# Individual terms in a Hamiltonian matrix

Reference to Problem 2, Chapter 2 in Modern Quantum Mechanics by JJ Sakurai,

Consider the following Hamiltonian of a two state system $$H=H_{11}|1\rangle\langle1|+H_{22}|2\rangle\langle2|+H_{12}|1\rangle\langle2| \, ,$$ or, written as a matrix as $$H =\begin{pmatrix} H_{11} & H_{12} \\ 0 & H_{22} \\ \end{pmatrix} \, .$$ This Hamiltonian is not Hermitian and thus the time-evolution operator is not unitary. Hence the probability conservation is violated.

This is clear.

It is stated that, physically, the system can go from state 2 to state 1 but not from state 1 to state 2.
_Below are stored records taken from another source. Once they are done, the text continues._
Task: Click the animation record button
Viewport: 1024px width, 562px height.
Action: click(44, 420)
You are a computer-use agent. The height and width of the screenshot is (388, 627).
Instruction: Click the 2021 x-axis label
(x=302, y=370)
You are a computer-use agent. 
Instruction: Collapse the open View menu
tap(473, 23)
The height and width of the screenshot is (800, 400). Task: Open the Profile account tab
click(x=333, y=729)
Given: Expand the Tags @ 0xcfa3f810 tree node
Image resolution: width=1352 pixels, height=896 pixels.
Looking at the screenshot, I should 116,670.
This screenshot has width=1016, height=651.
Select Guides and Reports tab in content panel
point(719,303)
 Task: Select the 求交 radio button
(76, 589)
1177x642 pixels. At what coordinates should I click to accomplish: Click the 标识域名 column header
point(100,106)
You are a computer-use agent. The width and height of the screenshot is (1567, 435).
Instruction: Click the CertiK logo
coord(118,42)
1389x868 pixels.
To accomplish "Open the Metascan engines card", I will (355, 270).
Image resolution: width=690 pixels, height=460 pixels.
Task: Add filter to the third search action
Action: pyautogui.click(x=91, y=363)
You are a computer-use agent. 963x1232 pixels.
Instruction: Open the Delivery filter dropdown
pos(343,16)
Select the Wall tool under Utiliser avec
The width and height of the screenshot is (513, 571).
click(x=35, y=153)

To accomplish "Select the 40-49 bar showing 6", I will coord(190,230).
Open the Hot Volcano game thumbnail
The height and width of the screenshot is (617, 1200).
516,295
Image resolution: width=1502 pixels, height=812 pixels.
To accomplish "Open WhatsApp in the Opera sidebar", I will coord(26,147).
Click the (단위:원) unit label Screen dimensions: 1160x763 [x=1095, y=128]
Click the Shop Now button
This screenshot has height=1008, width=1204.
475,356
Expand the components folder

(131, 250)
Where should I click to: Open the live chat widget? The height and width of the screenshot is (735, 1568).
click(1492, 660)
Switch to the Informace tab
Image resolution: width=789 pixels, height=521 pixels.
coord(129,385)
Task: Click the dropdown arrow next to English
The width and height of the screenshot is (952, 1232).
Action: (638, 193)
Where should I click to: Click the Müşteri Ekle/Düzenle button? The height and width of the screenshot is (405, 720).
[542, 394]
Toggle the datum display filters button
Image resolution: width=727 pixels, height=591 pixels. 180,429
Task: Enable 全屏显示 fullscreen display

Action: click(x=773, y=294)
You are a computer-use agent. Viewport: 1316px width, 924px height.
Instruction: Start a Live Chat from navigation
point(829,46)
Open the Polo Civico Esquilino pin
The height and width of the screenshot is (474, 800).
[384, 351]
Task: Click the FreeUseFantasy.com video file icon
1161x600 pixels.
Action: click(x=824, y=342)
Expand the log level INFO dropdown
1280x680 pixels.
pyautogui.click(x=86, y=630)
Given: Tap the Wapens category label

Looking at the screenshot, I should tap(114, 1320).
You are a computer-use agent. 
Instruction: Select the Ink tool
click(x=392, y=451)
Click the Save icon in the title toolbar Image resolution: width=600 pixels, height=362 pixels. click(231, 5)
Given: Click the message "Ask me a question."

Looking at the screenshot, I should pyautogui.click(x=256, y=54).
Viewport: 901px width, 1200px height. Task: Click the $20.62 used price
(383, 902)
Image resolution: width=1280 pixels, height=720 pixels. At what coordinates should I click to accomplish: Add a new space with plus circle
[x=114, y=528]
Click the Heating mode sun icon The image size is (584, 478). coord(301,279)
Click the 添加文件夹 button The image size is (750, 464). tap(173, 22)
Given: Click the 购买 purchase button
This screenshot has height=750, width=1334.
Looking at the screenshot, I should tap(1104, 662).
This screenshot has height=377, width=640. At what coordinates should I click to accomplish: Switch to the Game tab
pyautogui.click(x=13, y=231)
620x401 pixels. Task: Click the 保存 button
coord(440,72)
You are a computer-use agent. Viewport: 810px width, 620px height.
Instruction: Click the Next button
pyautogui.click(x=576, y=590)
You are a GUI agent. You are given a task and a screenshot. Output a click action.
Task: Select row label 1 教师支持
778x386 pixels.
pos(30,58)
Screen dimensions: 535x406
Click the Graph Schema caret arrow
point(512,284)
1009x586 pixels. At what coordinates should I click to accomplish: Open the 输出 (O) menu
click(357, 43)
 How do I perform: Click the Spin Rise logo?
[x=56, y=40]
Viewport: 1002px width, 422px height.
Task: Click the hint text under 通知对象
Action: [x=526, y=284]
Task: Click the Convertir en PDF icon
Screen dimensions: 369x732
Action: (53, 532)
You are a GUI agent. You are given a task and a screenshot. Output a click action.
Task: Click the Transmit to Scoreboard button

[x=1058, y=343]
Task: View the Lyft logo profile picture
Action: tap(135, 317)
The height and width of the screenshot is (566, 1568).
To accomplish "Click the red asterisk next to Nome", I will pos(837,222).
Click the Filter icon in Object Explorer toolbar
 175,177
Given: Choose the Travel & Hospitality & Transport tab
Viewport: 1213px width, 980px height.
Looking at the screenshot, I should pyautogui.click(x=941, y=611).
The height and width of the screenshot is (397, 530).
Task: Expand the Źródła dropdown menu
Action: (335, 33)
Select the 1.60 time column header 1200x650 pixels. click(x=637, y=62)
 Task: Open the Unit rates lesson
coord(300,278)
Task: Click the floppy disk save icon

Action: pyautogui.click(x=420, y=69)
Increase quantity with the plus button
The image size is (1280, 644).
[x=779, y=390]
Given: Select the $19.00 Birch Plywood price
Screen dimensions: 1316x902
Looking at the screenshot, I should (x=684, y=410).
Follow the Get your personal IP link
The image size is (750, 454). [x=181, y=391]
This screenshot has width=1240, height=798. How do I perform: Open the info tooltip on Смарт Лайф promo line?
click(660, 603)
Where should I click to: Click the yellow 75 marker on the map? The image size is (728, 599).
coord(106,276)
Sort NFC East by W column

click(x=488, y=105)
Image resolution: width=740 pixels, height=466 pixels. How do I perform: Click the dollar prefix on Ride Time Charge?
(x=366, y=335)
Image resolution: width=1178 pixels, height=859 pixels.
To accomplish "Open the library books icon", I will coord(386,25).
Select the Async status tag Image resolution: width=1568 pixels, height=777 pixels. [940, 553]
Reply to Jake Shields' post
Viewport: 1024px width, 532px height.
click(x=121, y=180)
How do we reach the last statement?

What do we extract physically from the individual terms of a Hermitian operator with terms \begin{align} H_{11}&=\langle1|H|1\rangle \\ H_{12}&=\langle1|H|2\rangle \\ H_{22}&=\langle2|H|2\rangle \\ H_{21}&=\langle2|H|1\rangle \, ? \end{align}

• Hello. Please tell me if this post helps: physics.stackexchange.com/q/209350 Thank you. – Constantine Black Feb 24 '16 at 9:08
• Just exponentiate them to get the components of the time evolution operator - then it should be clear why that "physical" statement is made. – ACuriousMind Feb 24 '16 at 12:09

It works just like in classical mechanics: the Hamiltonian generates infinitesimal time translations. Take the Schrodinger equation, $$i \frac{d}{dt} | \psi \rangle = H |\psi \rangle$$ and expand it for small times. Then $$|\psi(t)\rangle \approx (1 - iHt) |\psi(0) \rangle.$$ That is, $H|\psi \rangle$ tells you what $|\psi \rangle$ will instantaneously evolve into. If, $\langle 2 | H | 1 \rangle = 0$, there is no evolution into state 2 from state 1.
You can solve the problem directly. Assuming a Schrodinger-like equation with a very simple "Hamiltonian", $$i \frac{d}{dt} \left[ \begin{array}{} \psi_1(t) \\ \psi_2(t) \end{array} \right] = \left[ \begin{array}{} 1 & 1 \\ 0 & 1 \end{array} \right] \left[ \begin{array}{} \psi_1(t) \\ \psi_2(t) \end{array} \right],$$ it is straight-forward to show that the solution to this equation is $$|\psi(t) \rangle \to e^{-it}\left[ \begin{array}{c} \psi_1(0) -it \psi_2(0) \\ \psi_2(0) \end{array} \right].$$ Thus, if the system starts in the state $$|\psi(0) \rangle \to \left[ \begin{array}{c} 1 \\ 0 \end{array} \right],$$ this means that $\psi_2(0) = 0$, and it is clear that the system stays in state 1.